Fino - Quando meus pais me levavam para a escola, ficava prestando atenção nas artes de rua, chegava na escola e tentava reproduzi-las. Além disso, tenho duas irmãs e a mais velha tinha amigos que faziam grafite e ela me dava muitos livros só com imagens. Meu primeiro grafite foi com oito, nove anos, mas, como estava bem no esporte, a arte ficou em segundo plano. Quando retornei a Bauru, estudei por um ano para o vestibular e passei em artes visuais na Universidade Estadual de Londrina (UEL). Mas voltei para Bauru um ano depois, porque minha filha nasceu e quis cuidar e acompanhar o desenvolvimento dela. Mesmo só com um ano de curso, meus olhos se abriram para muitas coisas. Depois, me formei em design na USC, o que foi importante para eu me aprofundar em um tipo de arte que também envolve design.
JC - Como desenvolveu a identidade da sua arte?
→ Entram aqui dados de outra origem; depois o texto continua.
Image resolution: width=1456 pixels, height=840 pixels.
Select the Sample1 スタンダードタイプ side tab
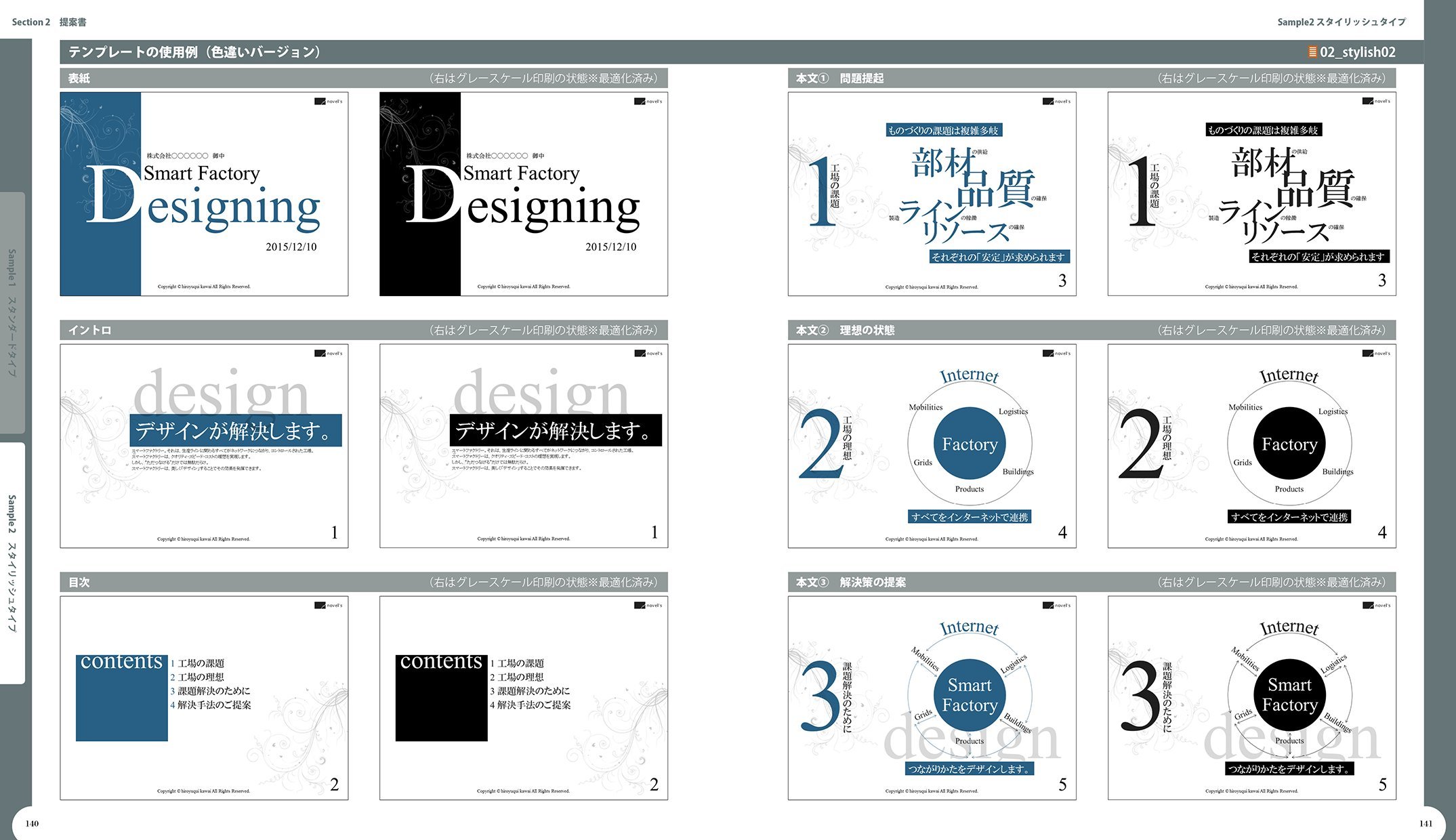(x=12, y=313)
Fino - Parte da minha família tem origem indígena e, logo que voltei de Londrina, fui estudar sobre arte indígena. Peguei referências da arte rupestre, com seres de outras galáxias; dos pontos mágicos de umbanda, que são riscados no chão; e do grafismo indígena, com formas geométricas que remetem a alguns significados na pintura corporal; e fiz uma mescla para criar minha arte. Com este estilo, também consigo fazer caricatura de pessoas. Com o tempo, estes personagens foram evoluindo e, quando estou muito focado, aparecem outros seres que nunca tinha pintado e vão surgindo até hoje.
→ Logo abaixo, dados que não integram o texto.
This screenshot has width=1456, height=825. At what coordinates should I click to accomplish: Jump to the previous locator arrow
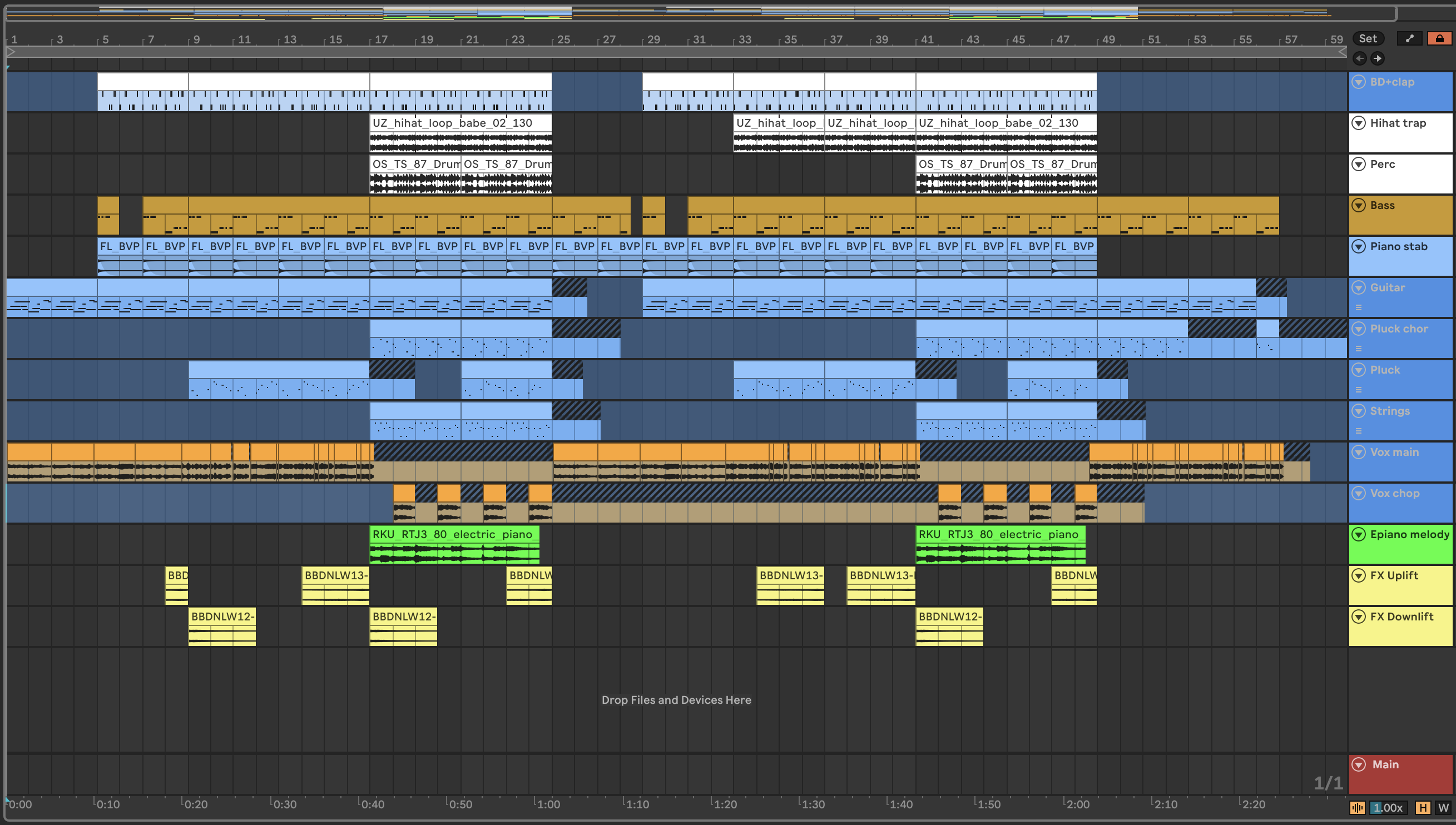point(1359,58)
JC - Como viabilizou financeiramente seu trabalho?
Fino - Também sou professor. Tenho turmas em colégios particulares de Bauru, onde dou um curso anual extracurricular de street art para crianças e adolescentes. Ensino técnicas com uso de sprays, stencils e desenvolvo a arteterapia, na qual a criança tem liberdade para ser quem é através do desenho. Também tenho a renda dos murais de rua, das xilogravuras, serigrafias que vendo pela Internet e de pinturas em estabelecimentos comerciais e residências. Agora, a Beatriz e eu estamos explorando a possibilidade de obter, por meio de programas de incentivo, recursos públicos para fazer exposições e dar aulas em escolas estaduais e municipais. Começamos há um ano e, recentemente, um projeto para uma exposição foi aprovado e ela deve ocorrer em setembro. Além disso, vou abrir um curso em casa para pessoas mais velhas que desejam aprender a pintar e desacelerar o modo de vida.
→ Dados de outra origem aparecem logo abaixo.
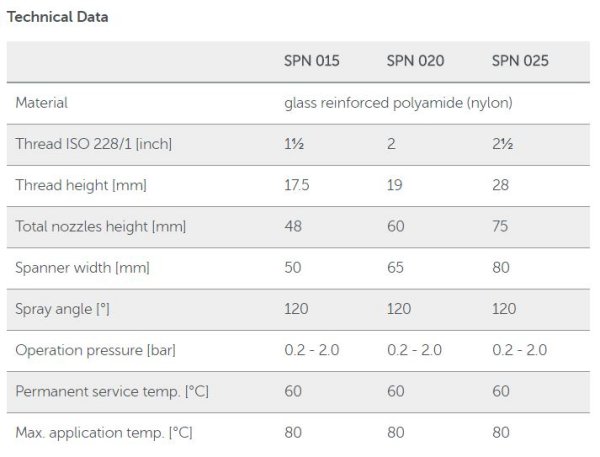Select the 2½ thread size value
This screenshot has height=457, width=600.
tap(502, 144)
JC - Faz trabalhos fora de Bauru?
Fino - Em 2023, fiz trabalhos em Tocantins, Rio de Janeiro, São Paulo e, no ano passado, obras minhas foram usadas no cenário do programa No Corre, do Multishow. Também fiz o cenário do reality Papito in Love, do Supla, na MTV, e do festival Rock The Mountain, além de ter feito, há cerca de dez anos, um mural na área de lazer da casa do Fábio Porchat.
JC - O que mais gosta de fazer, além de pintar?
Fino - Também sou DJ. Acredito que a música brasileira e a música eletrônica são uma extensão do que pinto. São trabalhos diferentes, mas, às vezes, os mesclo. Tenho o Clube do Vinil no Voodoo, uma discotecagem democrática que ocorre a cada 14 dias, na quinta-feira, e faço bares, baladas, festas particulares. A religião também é importante. Faço parte do centro de umbanda Instituto Cultural Aruanda (ICA) e, há três anos, estudo para entrar para a corrente e participar dos atendimentos. Tenho levado, inclusive, muito da magia riscada para meus personagens quando sinto que, em um lugar, há uma energia que precisa ser trabalhada.
JC - Que impacto busca provocar nas pessoas?
Fino - Gosto muito de unir frases rápidas ao grafismo, que ajudam a transmitir a mensagem que está sendo passada através dos desenhos. Busco provocar reflexão nas pessoas que estão passando pela rua e, de alguma forma, impactá-las.